Some cases of progressive multifocal leukoencephalopathy (PML) have been described in patients with autoimmune diseases with profound immunosuppression, due to replication of JC polyomavirus within the CNS. Biologics such as natalizumab and efalzimab have been clearly associated with an increased risk of PML. Rare cases of PML have also been described in patients treated with rituximab (RTX), without any idea of the mechanisms which could support this association. Our objectives were to analyze JC viral load and anti-JC T-cell response in rheumatoid arthritis (RA) patients treated with RTX or anti-TNF.

Methods:

In four French rheumatology departments, RA patients starting a new biological therapy with either RTX or anti-TNF were recruited to participate in this prospective study. All patients were screened at baseline, 3 to 6 months and 12 to 18 months after the beginning of biologic therapy during for JC tests, including urine, PBMC and plasma viral load (with quantitative PCR method) and specific IFN-g Elispot for JC (Elipsot was performed after overnight activation of T cells with purified JCV). It was planned to include half of patients treated with RTX and half with anti-TNF, and to compare evolution of anti-JCV T cell response and JC viral load between these 2 groups.

Results:

Between February 2010 and January 2011, 42 patients were included: 19 received RTX and 23 anti-TNF (etanercept n= 15; adalimumab n=3 ; infliximab n=4 ; golimumab n=1). At baseline and during the whole follow-up, all patients had negative PBMC and plasma viral load, 19/42 (45.2%) had positive and stable urine viral load. At baseline, 5 patients had positive JCV Elispot , 2 before anti-TNF and 3 before RTX, 2 out of these 5 patients having also positive urine viral load, one in each group. To assess reproducibility of the JCV Elispot , at baseline 4 patients had been tested twice a few days apart, results were similar (3 had negative and one had positive results).

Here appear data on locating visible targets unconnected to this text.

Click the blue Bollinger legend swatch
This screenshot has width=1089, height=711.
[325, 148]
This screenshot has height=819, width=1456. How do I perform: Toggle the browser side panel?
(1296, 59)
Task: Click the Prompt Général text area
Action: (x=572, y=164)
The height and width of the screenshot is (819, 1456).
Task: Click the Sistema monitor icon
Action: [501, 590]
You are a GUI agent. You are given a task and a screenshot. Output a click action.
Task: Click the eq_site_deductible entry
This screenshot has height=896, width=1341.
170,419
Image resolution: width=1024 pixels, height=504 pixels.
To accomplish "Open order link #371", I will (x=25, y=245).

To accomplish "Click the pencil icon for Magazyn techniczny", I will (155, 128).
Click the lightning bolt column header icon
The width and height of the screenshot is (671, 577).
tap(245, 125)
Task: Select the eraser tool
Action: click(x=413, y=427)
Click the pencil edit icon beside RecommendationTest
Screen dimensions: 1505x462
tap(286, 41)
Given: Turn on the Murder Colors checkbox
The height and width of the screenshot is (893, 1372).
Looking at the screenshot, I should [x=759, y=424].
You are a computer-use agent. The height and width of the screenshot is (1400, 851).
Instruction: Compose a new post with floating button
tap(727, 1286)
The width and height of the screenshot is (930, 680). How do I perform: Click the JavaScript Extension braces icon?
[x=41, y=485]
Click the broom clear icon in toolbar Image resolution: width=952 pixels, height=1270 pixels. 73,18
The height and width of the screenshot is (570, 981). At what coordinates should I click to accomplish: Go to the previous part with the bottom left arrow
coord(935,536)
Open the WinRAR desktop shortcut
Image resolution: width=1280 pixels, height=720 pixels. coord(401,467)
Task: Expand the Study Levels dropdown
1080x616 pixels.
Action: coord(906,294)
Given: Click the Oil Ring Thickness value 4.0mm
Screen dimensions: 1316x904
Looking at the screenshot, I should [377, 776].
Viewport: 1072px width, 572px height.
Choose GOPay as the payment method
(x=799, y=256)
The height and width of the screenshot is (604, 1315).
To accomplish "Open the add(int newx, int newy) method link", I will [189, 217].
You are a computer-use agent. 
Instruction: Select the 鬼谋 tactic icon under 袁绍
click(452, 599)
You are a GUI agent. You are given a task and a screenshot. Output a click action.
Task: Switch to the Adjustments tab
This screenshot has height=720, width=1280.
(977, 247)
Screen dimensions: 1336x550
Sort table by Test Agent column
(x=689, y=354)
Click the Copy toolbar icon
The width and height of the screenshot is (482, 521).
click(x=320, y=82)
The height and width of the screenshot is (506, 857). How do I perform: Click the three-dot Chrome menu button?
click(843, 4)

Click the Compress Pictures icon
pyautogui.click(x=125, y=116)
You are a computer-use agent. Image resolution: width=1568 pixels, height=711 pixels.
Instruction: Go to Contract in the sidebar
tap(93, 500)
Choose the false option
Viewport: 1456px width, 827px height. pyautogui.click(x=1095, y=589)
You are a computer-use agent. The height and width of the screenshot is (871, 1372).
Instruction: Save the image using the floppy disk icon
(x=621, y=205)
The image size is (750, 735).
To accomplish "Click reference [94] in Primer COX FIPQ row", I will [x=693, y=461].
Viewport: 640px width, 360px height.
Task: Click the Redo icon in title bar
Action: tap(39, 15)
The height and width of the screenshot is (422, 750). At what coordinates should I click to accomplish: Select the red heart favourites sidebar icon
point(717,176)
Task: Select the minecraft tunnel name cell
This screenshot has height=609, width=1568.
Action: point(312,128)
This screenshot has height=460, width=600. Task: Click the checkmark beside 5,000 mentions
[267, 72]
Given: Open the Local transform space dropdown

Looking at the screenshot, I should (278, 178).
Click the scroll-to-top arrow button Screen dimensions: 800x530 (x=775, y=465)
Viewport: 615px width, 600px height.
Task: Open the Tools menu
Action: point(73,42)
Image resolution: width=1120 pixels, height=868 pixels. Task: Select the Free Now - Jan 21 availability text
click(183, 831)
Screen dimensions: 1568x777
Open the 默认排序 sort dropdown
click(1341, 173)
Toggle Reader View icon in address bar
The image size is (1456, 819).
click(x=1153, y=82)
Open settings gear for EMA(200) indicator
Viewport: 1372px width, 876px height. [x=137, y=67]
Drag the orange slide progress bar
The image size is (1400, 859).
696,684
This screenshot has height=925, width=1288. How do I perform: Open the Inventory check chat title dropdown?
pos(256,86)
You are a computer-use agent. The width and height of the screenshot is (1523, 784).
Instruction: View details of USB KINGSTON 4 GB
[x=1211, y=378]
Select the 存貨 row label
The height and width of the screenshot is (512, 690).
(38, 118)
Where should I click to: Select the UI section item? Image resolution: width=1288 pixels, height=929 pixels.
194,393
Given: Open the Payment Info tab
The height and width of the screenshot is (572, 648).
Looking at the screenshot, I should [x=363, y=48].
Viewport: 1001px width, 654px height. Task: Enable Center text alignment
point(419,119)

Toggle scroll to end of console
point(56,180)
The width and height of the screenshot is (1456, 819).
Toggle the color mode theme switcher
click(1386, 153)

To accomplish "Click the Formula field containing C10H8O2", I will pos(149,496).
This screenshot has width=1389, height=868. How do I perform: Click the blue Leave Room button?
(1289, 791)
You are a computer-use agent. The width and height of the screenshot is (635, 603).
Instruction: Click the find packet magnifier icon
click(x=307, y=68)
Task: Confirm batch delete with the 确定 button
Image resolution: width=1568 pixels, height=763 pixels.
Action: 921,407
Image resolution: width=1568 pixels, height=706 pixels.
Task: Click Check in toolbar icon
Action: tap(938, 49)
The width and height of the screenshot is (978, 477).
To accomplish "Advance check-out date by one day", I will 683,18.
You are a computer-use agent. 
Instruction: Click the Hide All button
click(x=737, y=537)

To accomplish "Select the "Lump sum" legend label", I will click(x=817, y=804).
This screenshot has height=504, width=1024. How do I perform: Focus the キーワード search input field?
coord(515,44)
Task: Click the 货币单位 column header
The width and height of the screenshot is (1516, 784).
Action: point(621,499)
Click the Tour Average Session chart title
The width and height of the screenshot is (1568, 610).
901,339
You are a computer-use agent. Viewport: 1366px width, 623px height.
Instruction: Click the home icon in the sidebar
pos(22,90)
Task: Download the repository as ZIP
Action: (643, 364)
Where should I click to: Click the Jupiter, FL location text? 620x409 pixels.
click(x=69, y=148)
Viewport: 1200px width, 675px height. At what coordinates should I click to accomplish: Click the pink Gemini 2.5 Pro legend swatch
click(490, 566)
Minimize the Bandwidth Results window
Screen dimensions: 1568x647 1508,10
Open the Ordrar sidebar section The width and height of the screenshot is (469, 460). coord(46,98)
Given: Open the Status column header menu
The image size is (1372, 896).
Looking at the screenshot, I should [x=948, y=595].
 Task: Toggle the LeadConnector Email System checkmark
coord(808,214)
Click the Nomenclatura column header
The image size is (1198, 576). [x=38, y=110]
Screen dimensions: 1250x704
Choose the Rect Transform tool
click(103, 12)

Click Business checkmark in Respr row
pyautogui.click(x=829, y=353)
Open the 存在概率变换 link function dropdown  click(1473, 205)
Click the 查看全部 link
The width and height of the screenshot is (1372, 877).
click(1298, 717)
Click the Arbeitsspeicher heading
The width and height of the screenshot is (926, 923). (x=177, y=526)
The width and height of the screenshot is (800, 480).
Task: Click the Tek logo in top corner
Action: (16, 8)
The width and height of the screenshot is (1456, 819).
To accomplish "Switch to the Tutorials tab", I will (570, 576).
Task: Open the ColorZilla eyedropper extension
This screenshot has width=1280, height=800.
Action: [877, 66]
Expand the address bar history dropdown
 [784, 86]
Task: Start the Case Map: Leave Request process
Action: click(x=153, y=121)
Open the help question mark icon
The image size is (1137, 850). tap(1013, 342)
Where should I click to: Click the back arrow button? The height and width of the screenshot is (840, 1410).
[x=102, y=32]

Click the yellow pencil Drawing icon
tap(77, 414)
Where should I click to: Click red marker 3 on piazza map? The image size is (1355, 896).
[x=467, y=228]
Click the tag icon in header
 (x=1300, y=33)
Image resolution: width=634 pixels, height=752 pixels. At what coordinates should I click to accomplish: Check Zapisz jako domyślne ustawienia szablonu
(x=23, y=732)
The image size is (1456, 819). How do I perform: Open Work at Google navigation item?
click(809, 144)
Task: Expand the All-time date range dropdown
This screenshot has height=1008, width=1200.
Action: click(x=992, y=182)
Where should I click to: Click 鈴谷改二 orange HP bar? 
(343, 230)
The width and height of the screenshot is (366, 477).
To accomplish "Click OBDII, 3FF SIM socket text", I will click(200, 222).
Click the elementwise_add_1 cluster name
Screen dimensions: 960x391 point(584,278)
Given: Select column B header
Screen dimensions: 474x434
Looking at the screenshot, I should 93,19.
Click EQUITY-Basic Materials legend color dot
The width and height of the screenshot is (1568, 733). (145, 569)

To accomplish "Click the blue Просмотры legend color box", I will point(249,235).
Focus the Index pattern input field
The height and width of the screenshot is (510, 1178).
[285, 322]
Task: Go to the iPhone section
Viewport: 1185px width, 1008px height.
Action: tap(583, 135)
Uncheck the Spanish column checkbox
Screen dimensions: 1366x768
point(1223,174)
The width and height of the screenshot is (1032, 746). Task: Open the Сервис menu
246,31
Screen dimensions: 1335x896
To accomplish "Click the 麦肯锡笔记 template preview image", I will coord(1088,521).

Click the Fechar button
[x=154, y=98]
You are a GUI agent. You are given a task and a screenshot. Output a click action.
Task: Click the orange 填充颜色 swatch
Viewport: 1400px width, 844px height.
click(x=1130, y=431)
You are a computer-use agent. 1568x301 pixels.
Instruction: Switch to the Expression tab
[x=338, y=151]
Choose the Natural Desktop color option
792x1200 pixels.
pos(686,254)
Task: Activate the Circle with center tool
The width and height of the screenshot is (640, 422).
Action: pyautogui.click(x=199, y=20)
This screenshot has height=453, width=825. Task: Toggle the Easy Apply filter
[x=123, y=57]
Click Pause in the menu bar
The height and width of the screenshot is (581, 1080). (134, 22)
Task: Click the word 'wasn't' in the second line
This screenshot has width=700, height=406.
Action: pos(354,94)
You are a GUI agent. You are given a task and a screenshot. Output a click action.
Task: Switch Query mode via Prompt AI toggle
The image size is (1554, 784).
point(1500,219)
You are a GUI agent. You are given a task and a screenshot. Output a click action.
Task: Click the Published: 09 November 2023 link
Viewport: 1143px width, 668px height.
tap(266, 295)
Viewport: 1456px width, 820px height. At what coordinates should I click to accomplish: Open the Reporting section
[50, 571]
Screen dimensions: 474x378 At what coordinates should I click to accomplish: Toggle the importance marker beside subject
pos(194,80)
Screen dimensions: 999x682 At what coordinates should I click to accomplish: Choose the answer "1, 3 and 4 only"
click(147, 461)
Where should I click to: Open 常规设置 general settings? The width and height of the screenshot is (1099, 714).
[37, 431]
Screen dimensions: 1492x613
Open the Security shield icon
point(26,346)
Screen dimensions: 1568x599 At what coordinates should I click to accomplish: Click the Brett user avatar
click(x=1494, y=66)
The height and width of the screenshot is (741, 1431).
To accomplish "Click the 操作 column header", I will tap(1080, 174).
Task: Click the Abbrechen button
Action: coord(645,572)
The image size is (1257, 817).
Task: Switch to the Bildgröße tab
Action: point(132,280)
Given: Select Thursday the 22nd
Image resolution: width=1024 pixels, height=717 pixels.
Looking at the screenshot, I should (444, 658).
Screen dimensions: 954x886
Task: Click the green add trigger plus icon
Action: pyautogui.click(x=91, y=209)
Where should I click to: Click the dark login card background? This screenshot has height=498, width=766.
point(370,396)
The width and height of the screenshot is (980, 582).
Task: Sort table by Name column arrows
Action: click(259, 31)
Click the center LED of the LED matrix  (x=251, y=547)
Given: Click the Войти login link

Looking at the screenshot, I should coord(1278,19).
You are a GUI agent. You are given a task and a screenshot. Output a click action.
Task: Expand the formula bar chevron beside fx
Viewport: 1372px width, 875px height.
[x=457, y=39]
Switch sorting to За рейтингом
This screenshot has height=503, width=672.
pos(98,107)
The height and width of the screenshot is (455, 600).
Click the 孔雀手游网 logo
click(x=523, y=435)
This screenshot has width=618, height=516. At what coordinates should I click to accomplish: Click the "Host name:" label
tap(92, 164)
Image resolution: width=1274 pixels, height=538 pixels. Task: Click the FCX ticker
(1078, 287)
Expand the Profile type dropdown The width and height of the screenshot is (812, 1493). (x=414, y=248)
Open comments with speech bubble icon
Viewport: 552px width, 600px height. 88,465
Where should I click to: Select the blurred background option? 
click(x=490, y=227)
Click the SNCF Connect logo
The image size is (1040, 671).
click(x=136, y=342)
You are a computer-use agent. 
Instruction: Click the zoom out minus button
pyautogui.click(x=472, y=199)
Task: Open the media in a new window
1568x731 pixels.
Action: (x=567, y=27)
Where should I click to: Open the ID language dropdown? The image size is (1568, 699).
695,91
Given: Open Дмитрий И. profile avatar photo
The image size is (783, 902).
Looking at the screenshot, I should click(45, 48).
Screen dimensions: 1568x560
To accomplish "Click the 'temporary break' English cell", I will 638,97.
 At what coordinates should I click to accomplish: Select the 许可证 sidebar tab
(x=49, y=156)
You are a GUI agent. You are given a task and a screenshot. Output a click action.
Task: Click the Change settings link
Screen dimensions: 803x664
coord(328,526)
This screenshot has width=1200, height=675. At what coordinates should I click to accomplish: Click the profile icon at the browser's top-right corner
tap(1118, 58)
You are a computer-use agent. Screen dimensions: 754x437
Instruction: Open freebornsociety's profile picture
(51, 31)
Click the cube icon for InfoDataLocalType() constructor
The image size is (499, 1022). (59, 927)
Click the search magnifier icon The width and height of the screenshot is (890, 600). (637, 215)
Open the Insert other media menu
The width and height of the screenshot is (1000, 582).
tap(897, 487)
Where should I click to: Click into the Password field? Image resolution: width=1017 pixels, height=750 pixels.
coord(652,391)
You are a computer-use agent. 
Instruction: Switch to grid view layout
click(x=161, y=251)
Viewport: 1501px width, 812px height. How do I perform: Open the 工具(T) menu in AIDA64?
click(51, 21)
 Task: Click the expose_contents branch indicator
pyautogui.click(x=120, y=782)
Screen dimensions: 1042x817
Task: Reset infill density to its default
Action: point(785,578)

38/42 patients had a follow-up visit. The evolution of JCV Elispot is reported the table. Overall, 9 patients had a positive JCV Elispot once, 5 at baseline, 2 after RTX and 2 after anti-TNF during the follow-up, including 3 who with positive urine viral load, which remained positive during the whole follow-up.

Conclusion:

The presence of anti-JCV T cell response has been found positive at least once in 9/42 (21%) of patients with RA treated with anti TNF or rituximab without any link with the use of one or the other type of biologics. These results suggest that in patients chronically infected with JC virus with long duration RA treated or not with biologics, transient reactivation of JC may occur leading to T-cell response Our data do not support a link with RTX or anti-TNF use. Long term follow up in larger cohorts of patients is necessary for indicating if a positive JCV Elispot  could be predictive of further central neurological complication of JC virus.